First of all, we would like to congratulate the authors for their interesting paper, a nice combination of methodological proposal and data analysis. This work is focused on geo-referenced high-dimensional data, with the purpose of identifying spatial and/or temporal patterns. After a first reading, one may think about possible applications of the proposed methodology in environmental sciences (e.g. pollutants concretation patterns), which certainly opens a fruitful application field. In this area, prediction surfaces can be produced by kriging methods adapted to functional data (see [1], for an application to temperature curves). Although prediction is usually the main goal, the identification of similar spatial and/or temporal patterns provides useful information for characterizing and understanding the behaviour of the (complex) underlying process, as it can be clearly seen in the example analyzed in this work.

We would like also to highlight the (purley nonparametric) innovative route followed by the authors: temporal and spatial variation is addressed by combining a treelet analysis with a previous bagging Voronoi strategy, where data representatives are computed as weighted averaged of the data belonging to each cell. With the algorithm presented in Figure 2, the aggregation step offers as outputs a collection of time varying functions and their coupled surfaces.

In our discussion, we would like to address some issues that may possibly lead to an extension or adaption of the method, as well as raising some concerns about the current proposal.

2 Space–time interaction

The final output of the data analysis is provided in Section 4, where Figures 7 and 8 show the selected elements of the reference treelet analysis (TA) basis and the coupled surfaces. The temporal patterns are justified and described in detailed and, as a consequence, the estimated surfaces are also interpreted. Hence, the spatial and the temporal components do not play a symmetric role, which can be clearly noticed in Sect. 2, where \(K\) [the number of latent fields in model (3)] does not depend on the lattice cell.

At this stage, a modification of the proposed model can be easily proposed: let’s reverse the role of time and space, and consider the Erlang value at location \({\mathbf {x}}\) for a certain time \(t\) as the response of an additive model with spatially varying reference signals and time varying coefficients, that is:

$$\begin{aligned} E_{t}(\mathbf x)=\sum _{k=1}^KD_k(t)\psi _k(x)+\varepsilon . \end{aligned}$$
(1)

Maybe such a model is not of interest for the project proposal, focused on population dynamics, but it may be useful in other applications. We would like to aks the authors to explain the methodological problems that may arise in analyzing such a model. Can the bagging Voronoi treelet analysis (BVTA) be adapted to this scenario? Is there any room for allowing the parameter \(K\) to vary in space in the original proposal [or in time for model (1)]? Is it possible to estimate space–time signals directly?

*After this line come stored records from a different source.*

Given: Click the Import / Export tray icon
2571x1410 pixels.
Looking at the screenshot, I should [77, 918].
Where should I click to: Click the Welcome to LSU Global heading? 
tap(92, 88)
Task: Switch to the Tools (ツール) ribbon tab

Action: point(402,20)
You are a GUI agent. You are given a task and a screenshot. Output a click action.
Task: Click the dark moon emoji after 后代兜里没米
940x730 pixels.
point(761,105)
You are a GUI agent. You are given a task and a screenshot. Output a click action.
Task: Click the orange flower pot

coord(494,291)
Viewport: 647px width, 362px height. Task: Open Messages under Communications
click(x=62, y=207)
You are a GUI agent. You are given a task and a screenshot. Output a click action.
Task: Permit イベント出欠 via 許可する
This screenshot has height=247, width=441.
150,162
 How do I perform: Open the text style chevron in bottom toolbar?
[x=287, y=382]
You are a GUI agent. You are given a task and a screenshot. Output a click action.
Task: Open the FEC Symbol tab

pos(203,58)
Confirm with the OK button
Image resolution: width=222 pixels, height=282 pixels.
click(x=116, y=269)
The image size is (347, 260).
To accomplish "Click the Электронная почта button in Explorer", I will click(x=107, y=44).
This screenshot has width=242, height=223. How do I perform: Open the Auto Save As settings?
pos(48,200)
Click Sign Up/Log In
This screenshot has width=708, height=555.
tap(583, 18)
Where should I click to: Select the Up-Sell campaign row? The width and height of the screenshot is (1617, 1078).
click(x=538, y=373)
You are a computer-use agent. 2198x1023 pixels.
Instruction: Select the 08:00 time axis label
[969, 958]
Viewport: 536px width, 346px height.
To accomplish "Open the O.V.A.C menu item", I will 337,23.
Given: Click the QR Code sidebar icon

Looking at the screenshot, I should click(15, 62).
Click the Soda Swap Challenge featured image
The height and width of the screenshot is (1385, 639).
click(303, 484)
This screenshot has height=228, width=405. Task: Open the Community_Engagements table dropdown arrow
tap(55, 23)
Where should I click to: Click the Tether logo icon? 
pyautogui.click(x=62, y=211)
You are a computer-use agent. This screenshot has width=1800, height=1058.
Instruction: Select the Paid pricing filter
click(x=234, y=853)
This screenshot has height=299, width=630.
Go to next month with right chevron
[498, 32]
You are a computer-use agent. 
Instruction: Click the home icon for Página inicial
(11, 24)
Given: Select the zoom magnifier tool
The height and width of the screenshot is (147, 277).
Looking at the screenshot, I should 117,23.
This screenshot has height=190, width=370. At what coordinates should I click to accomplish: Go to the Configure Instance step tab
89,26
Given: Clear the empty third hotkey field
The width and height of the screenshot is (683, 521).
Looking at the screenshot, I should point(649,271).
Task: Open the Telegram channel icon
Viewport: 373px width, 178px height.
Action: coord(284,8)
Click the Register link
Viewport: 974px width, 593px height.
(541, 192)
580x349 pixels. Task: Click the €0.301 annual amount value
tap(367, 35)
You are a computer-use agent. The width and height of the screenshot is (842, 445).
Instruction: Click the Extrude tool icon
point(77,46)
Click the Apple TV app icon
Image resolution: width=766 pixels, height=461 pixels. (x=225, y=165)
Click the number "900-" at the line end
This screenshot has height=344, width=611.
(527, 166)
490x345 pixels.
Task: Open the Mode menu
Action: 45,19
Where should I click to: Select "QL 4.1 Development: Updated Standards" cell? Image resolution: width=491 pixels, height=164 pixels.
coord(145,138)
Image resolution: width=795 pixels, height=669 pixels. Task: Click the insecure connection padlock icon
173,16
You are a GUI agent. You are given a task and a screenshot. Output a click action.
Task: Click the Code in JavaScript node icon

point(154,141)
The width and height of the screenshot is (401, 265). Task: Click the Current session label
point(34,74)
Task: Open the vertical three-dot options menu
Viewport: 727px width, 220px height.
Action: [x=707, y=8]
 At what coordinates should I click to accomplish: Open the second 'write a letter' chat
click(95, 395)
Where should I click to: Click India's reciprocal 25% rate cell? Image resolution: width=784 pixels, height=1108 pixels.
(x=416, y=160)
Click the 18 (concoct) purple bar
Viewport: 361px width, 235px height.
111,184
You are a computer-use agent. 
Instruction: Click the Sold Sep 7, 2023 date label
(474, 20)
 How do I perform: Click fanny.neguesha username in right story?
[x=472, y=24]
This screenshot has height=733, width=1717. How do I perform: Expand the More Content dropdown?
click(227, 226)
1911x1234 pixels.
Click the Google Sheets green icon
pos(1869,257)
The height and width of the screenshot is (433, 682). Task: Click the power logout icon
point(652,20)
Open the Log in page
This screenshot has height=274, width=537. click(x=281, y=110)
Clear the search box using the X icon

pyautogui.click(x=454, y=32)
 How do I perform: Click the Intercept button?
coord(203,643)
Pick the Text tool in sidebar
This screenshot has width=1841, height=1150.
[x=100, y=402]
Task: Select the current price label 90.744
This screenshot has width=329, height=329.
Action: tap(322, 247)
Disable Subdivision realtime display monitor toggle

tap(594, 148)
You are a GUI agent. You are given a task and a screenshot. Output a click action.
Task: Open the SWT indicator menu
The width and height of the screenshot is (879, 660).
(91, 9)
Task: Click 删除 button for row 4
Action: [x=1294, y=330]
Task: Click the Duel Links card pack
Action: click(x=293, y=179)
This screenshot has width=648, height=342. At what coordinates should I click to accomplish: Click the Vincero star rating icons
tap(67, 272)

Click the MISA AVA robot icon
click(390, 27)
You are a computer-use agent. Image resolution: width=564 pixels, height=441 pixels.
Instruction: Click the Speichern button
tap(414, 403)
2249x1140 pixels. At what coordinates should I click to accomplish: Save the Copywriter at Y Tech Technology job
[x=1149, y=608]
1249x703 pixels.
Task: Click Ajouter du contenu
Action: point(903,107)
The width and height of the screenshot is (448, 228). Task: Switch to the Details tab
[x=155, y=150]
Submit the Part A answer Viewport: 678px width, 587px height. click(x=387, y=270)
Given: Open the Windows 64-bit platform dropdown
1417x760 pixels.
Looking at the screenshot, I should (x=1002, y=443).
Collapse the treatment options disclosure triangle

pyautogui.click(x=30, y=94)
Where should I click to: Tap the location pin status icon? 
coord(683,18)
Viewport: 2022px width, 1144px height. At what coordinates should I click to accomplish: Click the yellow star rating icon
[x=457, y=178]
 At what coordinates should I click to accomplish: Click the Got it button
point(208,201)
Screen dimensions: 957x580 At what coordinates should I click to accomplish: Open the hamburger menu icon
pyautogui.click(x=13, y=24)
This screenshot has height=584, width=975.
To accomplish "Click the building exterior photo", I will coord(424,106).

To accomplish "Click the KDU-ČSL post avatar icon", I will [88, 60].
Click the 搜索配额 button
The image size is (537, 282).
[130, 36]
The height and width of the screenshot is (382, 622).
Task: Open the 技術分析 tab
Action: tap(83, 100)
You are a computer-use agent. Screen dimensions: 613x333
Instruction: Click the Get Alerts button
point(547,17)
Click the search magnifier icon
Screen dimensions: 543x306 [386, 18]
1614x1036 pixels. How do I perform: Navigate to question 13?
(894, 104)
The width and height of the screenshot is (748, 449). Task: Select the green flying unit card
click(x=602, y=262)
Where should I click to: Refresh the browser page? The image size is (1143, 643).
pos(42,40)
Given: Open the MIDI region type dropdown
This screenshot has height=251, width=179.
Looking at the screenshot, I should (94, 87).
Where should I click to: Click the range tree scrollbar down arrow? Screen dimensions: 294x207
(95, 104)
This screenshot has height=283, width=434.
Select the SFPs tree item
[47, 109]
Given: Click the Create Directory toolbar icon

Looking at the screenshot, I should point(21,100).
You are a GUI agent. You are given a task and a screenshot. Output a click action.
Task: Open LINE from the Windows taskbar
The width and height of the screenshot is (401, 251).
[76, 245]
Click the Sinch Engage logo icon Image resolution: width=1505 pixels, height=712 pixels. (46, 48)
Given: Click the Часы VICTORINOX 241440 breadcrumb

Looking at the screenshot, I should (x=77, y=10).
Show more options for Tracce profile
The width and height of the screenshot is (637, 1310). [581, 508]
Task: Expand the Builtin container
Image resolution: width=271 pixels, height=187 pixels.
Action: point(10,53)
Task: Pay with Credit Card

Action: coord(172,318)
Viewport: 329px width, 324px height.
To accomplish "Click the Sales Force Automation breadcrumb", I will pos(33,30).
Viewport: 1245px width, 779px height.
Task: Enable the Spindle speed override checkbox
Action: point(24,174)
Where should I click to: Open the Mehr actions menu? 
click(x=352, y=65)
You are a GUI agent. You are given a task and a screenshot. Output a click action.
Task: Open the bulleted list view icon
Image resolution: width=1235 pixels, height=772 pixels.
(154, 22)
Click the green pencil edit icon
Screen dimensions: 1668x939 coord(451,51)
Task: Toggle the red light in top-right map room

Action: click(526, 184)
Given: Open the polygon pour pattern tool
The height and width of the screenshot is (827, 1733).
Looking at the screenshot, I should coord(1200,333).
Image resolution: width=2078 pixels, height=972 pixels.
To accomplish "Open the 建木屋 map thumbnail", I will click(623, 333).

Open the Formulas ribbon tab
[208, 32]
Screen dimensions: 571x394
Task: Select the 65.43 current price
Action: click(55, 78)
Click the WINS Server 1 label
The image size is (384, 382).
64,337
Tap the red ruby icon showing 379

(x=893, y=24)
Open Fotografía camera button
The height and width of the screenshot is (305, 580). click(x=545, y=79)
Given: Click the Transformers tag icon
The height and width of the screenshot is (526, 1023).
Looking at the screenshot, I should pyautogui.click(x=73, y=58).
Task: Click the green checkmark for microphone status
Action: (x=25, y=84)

Another issue regarding the space–time interaction is the construction of local representatives at different sites, namely \(g_i\) (\(i=1,\ldots ,n\)), which are obtained as a weighted mean with Gaussian istropic weights, and the same applies for the simulation examples in the supplementary material. So implicitely, the method is assuming an isotropic spatial dependence pattern. We are not sure about the impact of this assumption on the current application, but it would be interesting to have some guidelines on how can the procedure be adapted in order to account for anisotropic patterns, that is, how flexible can be the formulation in step 2.

3 Some issues about tuning parameters

The algorithm for the BVTA (Figure 2) depends on some tunning parameters that must be fixed in advanced. Specifically, one must chose \(B\) (number of bootstrap replicates), \(n\) (number of Voronoi elements in the partition), \(J\) (number of functions in the TA orthogonal basis) and \(K\) (which has been commented above). Regarding the bagging strategy (introduced by [2] and analysed by [3]), a large value of \(B\) translates into a higher accuracy of the estimates, as the authors point out in Section 2.2. In the example as well as in the Supplementary Material, the authors consider \(B=50\) (and the results seem satisfactory), but how could a practitioner select the right number of bootstrap replicates? It would be nice to have a (possibly heuristic) idea on how to deal with this parameter. The same happens for \(n\) (selected by minimizing the total averaged variance) and for \(J\), although in the first case the simulations support the selection method and in the second case, it seems that this parameter should be large enough.

Again, we would like to thank the authors for this nice and interesting work and the Editor for giving us the opportunity to read this paper.